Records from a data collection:
============================================================

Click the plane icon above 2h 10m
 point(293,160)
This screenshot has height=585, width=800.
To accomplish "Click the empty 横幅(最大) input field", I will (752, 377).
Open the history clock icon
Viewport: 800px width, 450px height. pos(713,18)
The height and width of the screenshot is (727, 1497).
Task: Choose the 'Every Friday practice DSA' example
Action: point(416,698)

============================================================

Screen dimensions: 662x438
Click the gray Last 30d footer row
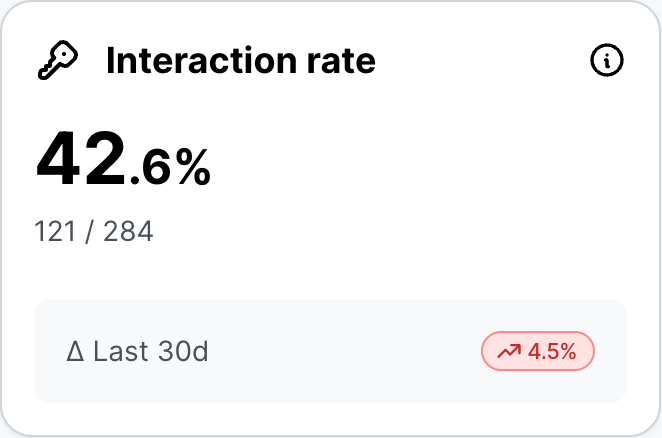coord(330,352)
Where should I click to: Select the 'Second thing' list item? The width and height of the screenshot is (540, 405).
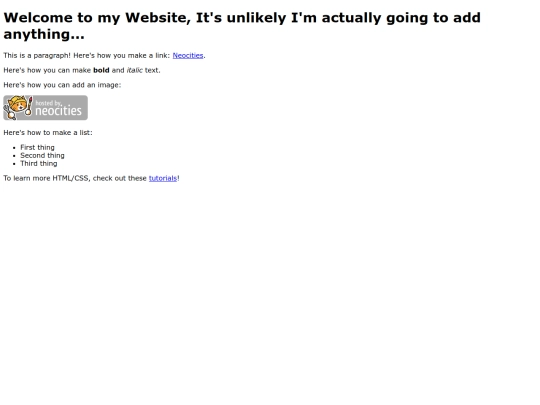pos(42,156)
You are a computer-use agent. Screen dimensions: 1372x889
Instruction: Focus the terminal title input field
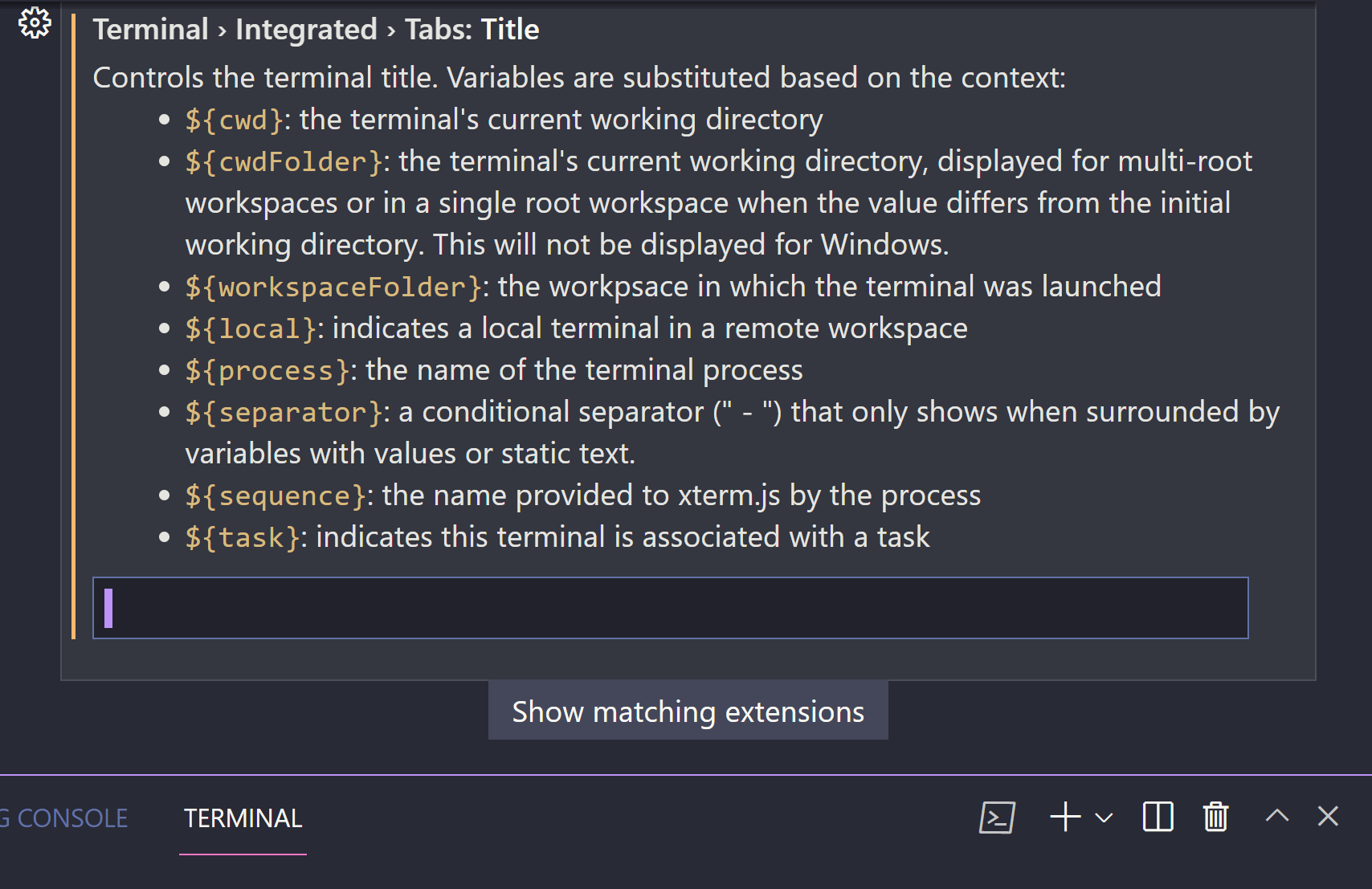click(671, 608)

============================================================

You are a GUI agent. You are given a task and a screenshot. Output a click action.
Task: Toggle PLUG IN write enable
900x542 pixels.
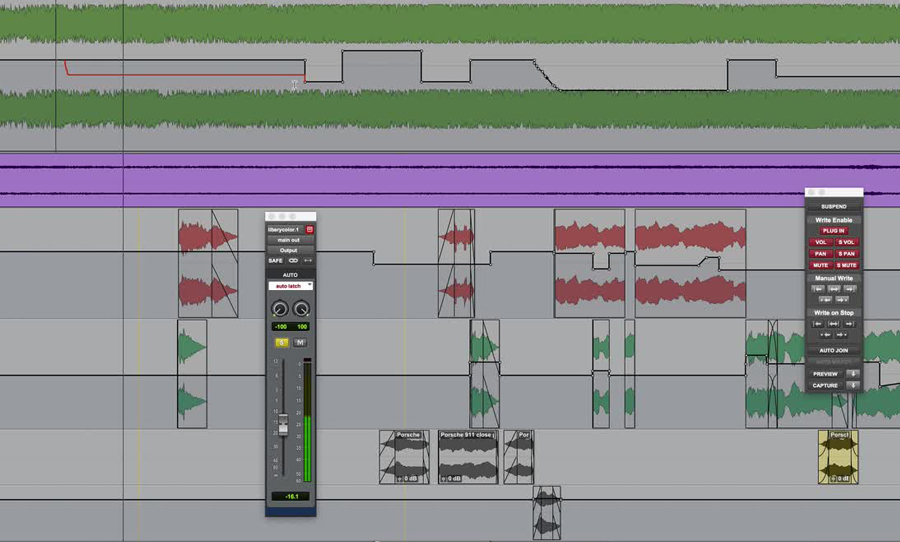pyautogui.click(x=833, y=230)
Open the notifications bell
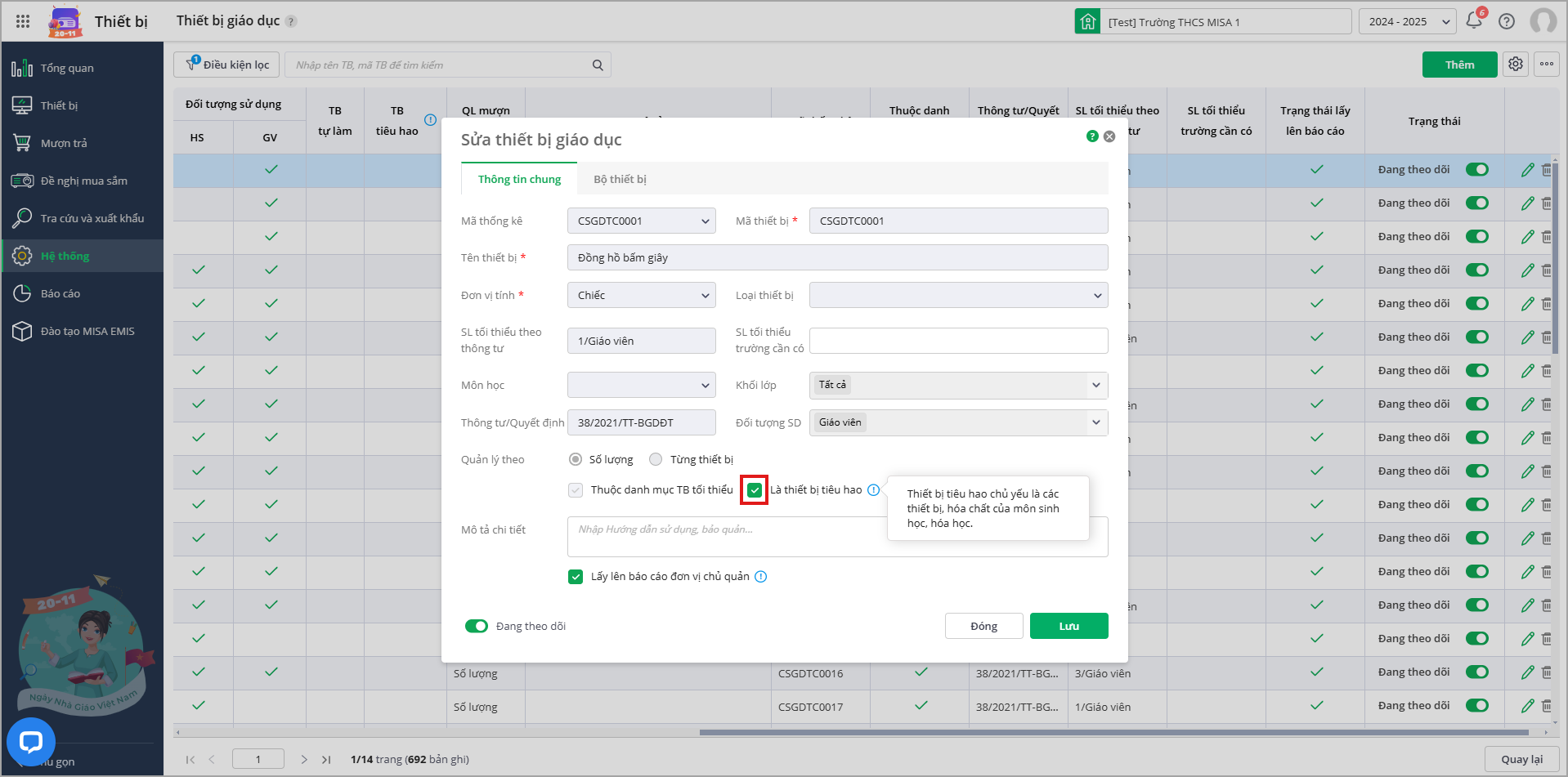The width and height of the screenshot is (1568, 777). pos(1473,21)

============================================================

ABOUT THIS EXERCISE: When a line of the data holds the string "dimensions", pick it out and copy it.

RESULT OF THE EXERCISE:
Screen dimensions: 662x438
You are a computer-use agent. Screen dimensions: 1372x889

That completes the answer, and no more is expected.